> _Records for the task_:
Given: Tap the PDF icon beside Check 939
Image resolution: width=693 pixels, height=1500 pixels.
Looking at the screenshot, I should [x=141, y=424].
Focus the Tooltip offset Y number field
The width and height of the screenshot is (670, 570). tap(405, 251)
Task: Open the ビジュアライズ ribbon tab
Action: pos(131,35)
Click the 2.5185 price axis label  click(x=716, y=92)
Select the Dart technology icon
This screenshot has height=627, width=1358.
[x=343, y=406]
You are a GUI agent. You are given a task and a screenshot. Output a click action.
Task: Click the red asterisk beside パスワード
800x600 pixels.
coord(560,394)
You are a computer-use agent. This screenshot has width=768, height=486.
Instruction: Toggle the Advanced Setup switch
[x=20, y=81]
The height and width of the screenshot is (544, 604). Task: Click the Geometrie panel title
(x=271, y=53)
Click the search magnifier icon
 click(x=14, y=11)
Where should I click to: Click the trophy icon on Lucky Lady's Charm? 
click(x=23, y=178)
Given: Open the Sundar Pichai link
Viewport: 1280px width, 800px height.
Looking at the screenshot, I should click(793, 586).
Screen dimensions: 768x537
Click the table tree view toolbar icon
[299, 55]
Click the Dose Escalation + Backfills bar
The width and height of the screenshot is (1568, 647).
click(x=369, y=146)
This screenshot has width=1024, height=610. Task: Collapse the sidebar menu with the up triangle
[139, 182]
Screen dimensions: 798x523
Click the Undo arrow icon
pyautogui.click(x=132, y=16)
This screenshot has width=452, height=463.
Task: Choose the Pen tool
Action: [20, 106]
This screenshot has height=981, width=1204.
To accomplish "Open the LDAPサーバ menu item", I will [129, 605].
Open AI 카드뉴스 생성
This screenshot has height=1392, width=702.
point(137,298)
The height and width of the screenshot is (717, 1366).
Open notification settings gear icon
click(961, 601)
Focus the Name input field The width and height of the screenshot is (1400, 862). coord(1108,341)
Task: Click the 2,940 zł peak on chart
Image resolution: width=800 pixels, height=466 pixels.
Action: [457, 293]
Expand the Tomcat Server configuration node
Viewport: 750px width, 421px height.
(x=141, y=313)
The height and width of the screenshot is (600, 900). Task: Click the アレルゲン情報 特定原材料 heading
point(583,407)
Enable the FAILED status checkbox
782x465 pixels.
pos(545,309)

> _What you have to do_: Copy out each line carrying the string "beside" from the data.

> _Answer to this task_:
Given: Tap the PDF icon beside Check 939
Task: Click the red asterisk beside パスワード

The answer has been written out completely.